今日のワシントンD.Cでは、日本とのパートナーシップが米国にとって極めて重要であり、様々なグローバルな課題への対応に不可欠であるという認識が、超党派的に共有されている。しかしその一方で、米国の「トップ100」大学における現代の日米関係および日本の外交・安全保障政策に関する専門知と教育機会は、世代交代によって崩壊の瀬戸際にある。

過去20年間における日本の外交政策関連分野での採用の急減は、米国内において以下の役割を担う次世代研究者の育成パイプラインを脅かしている。

  • 日米同盟および国際社会における日本の重要性の高まりに関する深く多面的な理解の提供
  • 学界、経済界、市民社会、政府、メディアなどの幅広い分野で将来の日米関係を担う人材の育成

このような専門知・教育機会の急速な縮小は全国的な現象であるが、特に米国中西部などのこれまで比較的注目されてこなかった地域、いわゆる「赤い」および「紫の」州でより深刻に進行している。

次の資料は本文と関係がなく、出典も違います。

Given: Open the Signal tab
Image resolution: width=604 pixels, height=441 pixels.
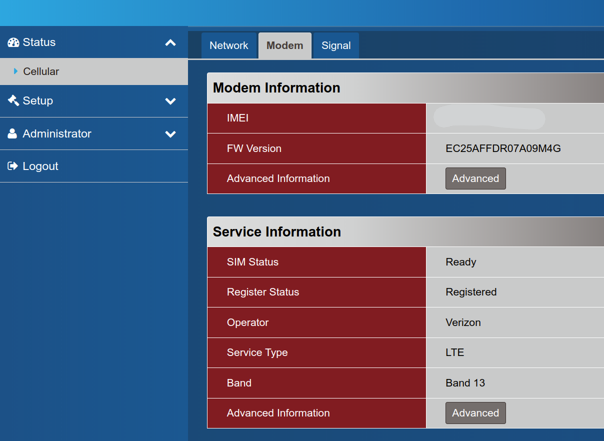Looking at the screenshot, I should pyautogui.click(x=336, y=45).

日米関係の将来、および米国全土における相互理解の持続的な発展を重視する関係者にとって、今こそ総力を挙げて行動すべき時である。

この流れを食い止め、日本の外交政策及び日米関係に関する教員の採用、講座開設、研究機会の創出、そして知的プログラムの構築の支援を図るためには、学外からの財政的支援が緊急に必要である。今後、次の三つの相互補完的な取り組みを優先的に推進することが求められる。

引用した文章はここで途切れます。